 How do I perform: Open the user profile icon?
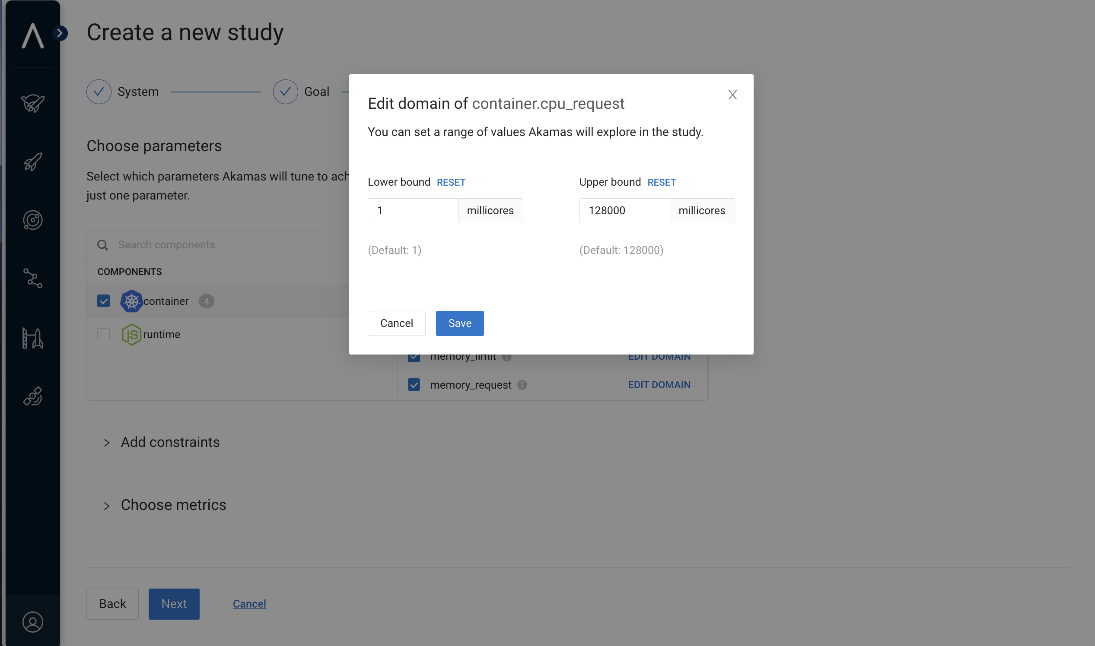(33, 622)
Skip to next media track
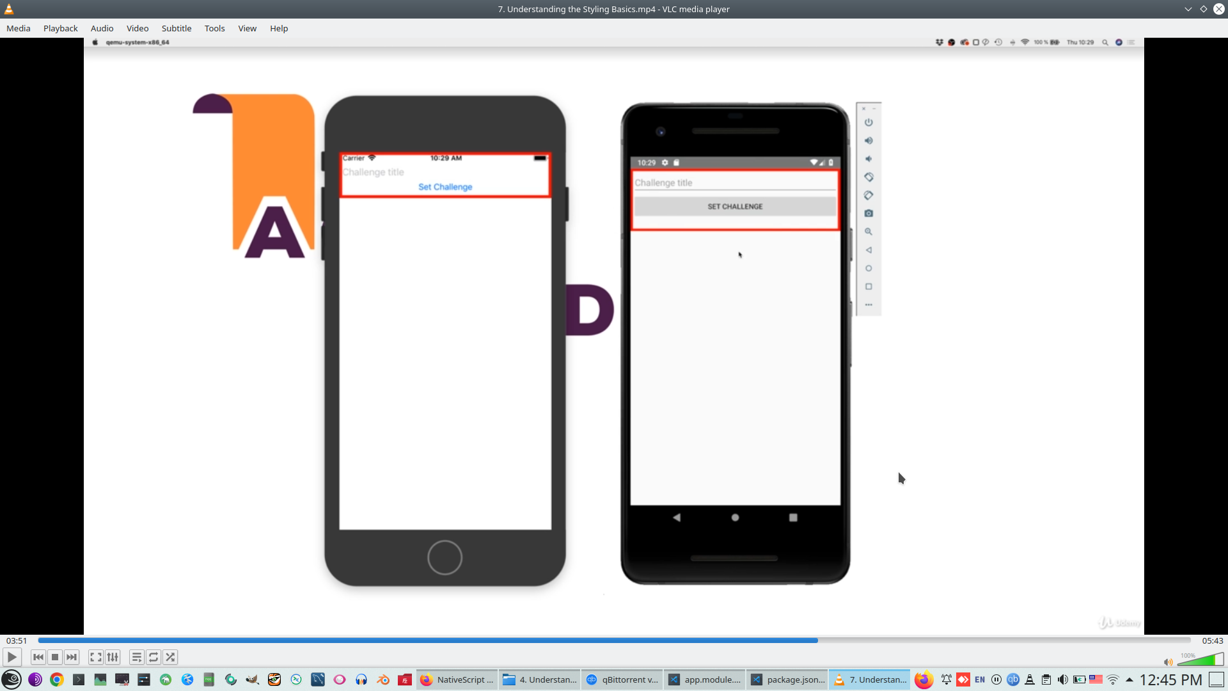1228x691 pixels. [72, 657]
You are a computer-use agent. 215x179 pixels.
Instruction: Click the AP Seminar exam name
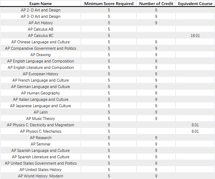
════════
> **WHAT TO DO**: Format every line of the material above as a Markdown table with two columns, No. and Text, numbering each line in order and skipping blank lines. Omit the pictures.

> **RESULT**:
| No. | Text |
|---|---|
| 1 |  How do I perform: Open the user profile icon? |
| 2 | (33, 622) |
| 3 | Skip to next media track |
| 4 | 1228x691 pixels. [72, 657] |
| 5 | You are a computer-use agent. 215x179 pixels. |
| 6 | Instruction: Click the AP Seminar exam name |